Re: AAA Authorization issue

pvzcisco07 · ‎07-09-2008

Hi All,

I've got an issue when adding a device to ACS.When I try to login to the device after adding it to the ACS, it does'nt prompt me to enter my tacacs username and password, instead it prompts me to enter the tacacs username/password details when I try to get into the enable mode. Also, once I am in the enable mode, I cant execute any commands as shown below:

Router01#debug aaa authentication

Command authorization failed.

^

% Invalid input detected at '^' marker.

Router01#sh run

Command authorization failed.

% Incomplete command.

The aaa config is as listed below:

aaa authentication login default group TACACS-GROUP enable

aaa authentication enable default group TACACS-GROUP enable

aaa authentication ppp default local

aaa authorization commands 1 default group TACACS-GROUP if-authenticated

aaa authorization commands 15 default group TACACS-GROUP if-authenticated

aaa accounting commands 1 default start-stop group TACACS-GROUP

aaa accounting commands 15 default start-stop group TACACS-GROUP

Everything works fine once I remove the device from ACS. How do I get over this issue? Any advice would be much appreciated.

Regards,

PV

Jagdeep Gambhir · ‎07-09-2008

PV,

The reason you are not able to issue any command is because, you have command authorization enabled on Router.

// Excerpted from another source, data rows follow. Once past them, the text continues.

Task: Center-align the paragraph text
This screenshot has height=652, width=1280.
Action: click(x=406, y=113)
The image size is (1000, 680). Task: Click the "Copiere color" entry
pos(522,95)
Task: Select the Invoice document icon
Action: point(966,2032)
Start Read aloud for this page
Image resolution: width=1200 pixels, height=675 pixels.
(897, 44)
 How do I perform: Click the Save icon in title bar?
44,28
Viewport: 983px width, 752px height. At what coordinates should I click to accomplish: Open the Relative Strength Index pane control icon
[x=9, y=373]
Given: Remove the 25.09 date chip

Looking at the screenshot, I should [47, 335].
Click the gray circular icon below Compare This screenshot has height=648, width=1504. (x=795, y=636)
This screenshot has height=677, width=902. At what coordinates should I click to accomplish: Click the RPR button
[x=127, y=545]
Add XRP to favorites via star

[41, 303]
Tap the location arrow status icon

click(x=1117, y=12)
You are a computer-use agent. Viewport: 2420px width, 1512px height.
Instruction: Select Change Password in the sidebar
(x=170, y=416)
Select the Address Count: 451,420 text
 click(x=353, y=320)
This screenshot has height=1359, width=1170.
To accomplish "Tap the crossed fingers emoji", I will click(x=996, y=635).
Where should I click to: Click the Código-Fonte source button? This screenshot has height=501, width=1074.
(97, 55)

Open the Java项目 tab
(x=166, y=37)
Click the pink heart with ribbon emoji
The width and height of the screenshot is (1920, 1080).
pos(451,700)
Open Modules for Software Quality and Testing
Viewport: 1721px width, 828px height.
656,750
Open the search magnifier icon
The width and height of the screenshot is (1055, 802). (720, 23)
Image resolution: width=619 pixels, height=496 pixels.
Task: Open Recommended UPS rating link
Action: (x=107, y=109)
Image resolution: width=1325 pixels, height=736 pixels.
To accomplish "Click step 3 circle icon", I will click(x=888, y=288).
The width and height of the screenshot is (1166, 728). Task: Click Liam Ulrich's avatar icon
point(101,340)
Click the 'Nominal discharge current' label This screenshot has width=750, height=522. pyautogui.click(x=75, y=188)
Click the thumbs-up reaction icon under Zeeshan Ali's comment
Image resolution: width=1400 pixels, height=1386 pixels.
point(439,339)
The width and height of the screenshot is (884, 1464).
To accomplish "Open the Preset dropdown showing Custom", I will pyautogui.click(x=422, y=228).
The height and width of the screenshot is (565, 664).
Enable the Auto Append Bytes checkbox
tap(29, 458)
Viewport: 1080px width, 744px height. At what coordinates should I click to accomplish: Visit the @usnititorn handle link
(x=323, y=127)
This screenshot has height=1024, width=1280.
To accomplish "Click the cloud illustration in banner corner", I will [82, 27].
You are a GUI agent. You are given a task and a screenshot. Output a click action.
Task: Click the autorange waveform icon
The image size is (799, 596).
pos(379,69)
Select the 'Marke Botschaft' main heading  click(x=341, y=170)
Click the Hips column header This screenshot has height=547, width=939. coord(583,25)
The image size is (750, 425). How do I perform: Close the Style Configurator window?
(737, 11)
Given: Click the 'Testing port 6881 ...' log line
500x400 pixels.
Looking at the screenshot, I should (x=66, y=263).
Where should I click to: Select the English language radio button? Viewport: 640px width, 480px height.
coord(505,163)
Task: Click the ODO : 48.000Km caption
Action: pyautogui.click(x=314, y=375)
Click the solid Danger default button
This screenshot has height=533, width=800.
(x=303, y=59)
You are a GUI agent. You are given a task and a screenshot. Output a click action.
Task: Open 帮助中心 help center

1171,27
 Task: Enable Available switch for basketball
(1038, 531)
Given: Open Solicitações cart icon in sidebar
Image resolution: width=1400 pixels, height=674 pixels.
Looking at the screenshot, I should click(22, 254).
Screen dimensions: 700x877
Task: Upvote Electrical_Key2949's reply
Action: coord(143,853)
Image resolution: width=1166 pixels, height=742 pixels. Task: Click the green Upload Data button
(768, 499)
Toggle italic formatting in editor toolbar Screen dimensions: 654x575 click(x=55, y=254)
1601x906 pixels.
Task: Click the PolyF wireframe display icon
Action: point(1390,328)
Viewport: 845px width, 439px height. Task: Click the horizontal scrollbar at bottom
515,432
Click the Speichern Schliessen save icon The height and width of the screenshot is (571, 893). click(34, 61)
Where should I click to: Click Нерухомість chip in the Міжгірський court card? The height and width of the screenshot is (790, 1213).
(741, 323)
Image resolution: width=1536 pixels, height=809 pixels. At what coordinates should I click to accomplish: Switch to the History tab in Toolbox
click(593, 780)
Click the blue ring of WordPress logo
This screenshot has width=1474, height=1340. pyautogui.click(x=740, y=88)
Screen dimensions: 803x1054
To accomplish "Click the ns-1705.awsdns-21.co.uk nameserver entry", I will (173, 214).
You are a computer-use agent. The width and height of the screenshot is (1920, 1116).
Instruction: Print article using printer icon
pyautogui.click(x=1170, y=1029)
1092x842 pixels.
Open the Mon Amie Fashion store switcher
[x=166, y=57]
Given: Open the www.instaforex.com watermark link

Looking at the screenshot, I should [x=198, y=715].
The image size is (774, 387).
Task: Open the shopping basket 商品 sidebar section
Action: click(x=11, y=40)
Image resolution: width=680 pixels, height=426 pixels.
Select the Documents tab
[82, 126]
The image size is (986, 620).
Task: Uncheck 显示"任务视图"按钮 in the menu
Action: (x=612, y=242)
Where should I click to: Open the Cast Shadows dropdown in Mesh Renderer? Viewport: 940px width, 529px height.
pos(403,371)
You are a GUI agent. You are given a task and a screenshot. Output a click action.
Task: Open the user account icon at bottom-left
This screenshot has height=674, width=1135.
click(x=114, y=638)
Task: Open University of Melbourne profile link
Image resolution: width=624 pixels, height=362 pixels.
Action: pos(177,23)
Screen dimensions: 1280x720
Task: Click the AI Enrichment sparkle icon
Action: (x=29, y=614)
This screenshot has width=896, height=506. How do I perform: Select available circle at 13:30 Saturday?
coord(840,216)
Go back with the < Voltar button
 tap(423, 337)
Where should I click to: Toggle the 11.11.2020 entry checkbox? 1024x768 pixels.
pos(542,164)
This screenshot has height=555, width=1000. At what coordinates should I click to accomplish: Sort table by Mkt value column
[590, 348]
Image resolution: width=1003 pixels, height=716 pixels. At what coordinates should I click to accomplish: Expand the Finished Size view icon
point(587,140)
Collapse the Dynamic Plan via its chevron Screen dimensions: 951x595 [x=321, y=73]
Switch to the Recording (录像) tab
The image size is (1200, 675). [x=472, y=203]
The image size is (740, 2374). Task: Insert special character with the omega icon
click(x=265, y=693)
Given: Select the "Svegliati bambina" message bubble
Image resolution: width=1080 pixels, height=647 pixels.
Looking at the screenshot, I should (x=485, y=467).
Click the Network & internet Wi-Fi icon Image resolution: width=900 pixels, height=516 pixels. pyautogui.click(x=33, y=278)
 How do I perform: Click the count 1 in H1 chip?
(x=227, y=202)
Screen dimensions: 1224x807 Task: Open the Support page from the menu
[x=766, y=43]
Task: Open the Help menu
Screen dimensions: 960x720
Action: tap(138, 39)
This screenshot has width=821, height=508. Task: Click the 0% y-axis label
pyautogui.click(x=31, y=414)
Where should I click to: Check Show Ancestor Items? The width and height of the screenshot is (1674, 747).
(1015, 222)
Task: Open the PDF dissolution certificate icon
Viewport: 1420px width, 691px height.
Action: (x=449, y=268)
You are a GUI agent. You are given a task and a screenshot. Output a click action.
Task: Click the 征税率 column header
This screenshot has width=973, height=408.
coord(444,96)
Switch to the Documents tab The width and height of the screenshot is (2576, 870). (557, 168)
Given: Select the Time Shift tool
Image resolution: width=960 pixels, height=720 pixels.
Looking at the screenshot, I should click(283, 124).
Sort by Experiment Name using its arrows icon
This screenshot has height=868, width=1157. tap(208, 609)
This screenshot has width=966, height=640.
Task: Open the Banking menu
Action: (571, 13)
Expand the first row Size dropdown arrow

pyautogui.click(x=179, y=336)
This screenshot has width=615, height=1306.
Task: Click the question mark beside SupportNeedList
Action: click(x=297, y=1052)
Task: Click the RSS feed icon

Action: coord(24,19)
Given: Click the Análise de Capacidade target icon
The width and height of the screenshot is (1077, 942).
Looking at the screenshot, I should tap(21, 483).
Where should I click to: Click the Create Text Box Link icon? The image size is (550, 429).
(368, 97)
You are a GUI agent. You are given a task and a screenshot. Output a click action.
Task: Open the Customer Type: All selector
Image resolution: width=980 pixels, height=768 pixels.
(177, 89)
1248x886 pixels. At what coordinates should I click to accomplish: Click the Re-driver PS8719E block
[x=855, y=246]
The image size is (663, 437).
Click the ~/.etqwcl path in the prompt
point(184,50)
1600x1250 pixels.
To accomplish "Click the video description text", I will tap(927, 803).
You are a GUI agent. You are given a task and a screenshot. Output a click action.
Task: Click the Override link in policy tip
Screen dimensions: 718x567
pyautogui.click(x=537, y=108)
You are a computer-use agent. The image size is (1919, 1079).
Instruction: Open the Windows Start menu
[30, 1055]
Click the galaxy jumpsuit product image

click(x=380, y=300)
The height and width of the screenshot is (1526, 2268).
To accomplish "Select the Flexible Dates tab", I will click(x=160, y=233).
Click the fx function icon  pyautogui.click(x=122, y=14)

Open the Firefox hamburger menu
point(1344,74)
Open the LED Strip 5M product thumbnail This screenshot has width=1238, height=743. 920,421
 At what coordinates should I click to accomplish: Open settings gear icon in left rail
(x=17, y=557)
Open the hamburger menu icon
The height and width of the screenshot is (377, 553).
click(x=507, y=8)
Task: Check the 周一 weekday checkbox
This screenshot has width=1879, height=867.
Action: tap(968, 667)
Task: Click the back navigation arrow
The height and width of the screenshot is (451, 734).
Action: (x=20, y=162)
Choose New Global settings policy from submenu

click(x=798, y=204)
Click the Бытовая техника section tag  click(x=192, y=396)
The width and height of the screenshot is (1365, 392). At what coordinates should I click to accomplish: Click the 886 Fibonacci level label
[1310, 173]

It seems that you don't want that. You need to remove these commands,

no aaa authorization commands 1 default group TACACS-GROUP if-authenticated

no aaa authorization commands 15 default group TACACS-GROUP if-authenticated

These commands are used to authorize what all command user can issue.

Please see this link, it explain about setting up command authorization using acs,

http://www.cisco.com/en/US/products/sw/secursw/ps2086/products_configuration_example09186a00808d9138.shtml

Regards,

~JG

Do rate helpful posts

pvzcisco07 · ‎07-09-2008

Hi JG,

Thanks for you reply.I've got the same command authorization enabled on the other routers as well but I am not having any problems with issuing commands on them.I understand that removing authorization commands will solve the problem but am wondering if there is anything else which may be causing the issue.

Regards,

PV

Jagdeep Gambhir · ‎07-10-2008

PV,

Please get the output of debug aaa authorization and debug tacacs

Regards,

~JG

pvzcisco07 · ‎07-10-2008

Hi JG,

I cant run any debug commands when the device is on ACS.Please see output below.

Router01#debug aaa authorization

Command authorization failed.

^

% Invalid input detected at '^' marker.

Router01#debug tacacs

Command authorization failed.

% Incomplete command.

Regards,

PV

Jagdeep Gambhir · ‎07-11-2008

Remove that device from ACS. Now login and enable debugs. Once that is done, put device back to acs. Open a new session (don't close old) and login.

You will see debug on your old session. Also check what error you get in acs failed attempts when command failed.

pvzcisco07 · ‎07-13-2008

Hi JG,

I did as you advised. I didnt see any debug results on the session which I started before adding the device to ACS. I had a look at the failed attempts in ACS and the Authorisation-Failed Code says 'User unknown'.But, I can see a 'Authentication OK' message under Passed Authentication indicating that I've logged in successfully. I've enclosed the result as an attachment.